**Data for processing:**
^^^^^^^^

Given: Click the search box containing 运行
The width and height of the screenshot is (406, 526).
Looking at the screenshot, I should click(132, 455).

^^^^^^^^

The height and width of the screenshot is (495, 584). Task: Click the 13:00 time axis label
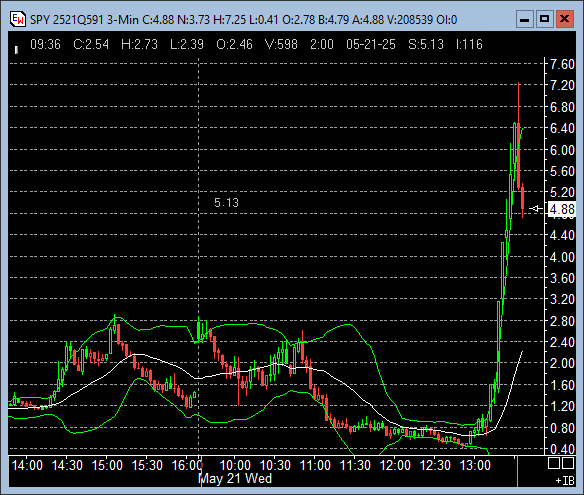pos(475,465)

^^^^^^^^

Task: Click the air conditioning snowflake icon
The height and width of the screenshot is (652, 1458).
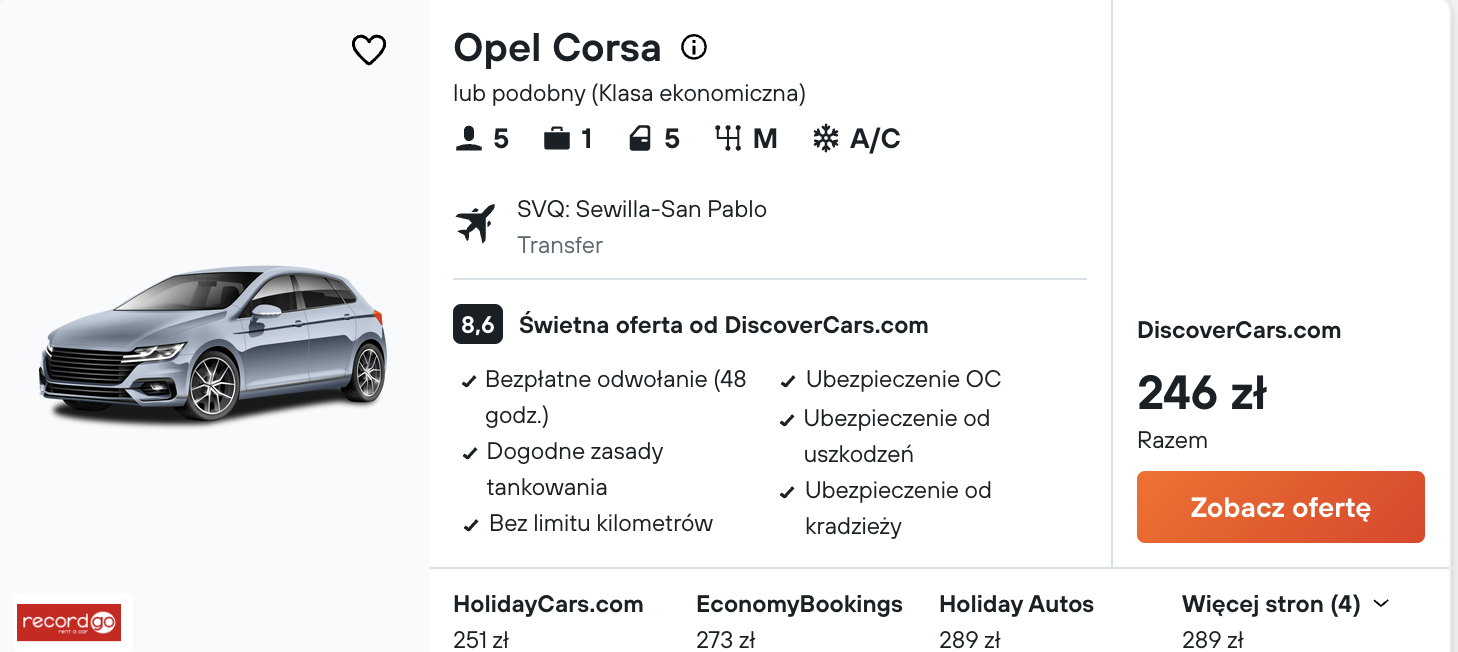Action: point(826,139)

^^^^^^^^

**What you have to do:** Present the part of the text that begins with the line containing "Given: Click the search box containing 运行" and ends with the line containing "Looking at the", both included, as a Markdown table with columns Row and Line, leaving out blank lines.

**The completed task:**
| Row | Line |
|---|---|
| 1 | Given: Click the search box containing 运行 |
| 2 | The width and height of the screenshot is (406, 526). |
| 3 | Looking at the screenshot, I should click(132, 455). |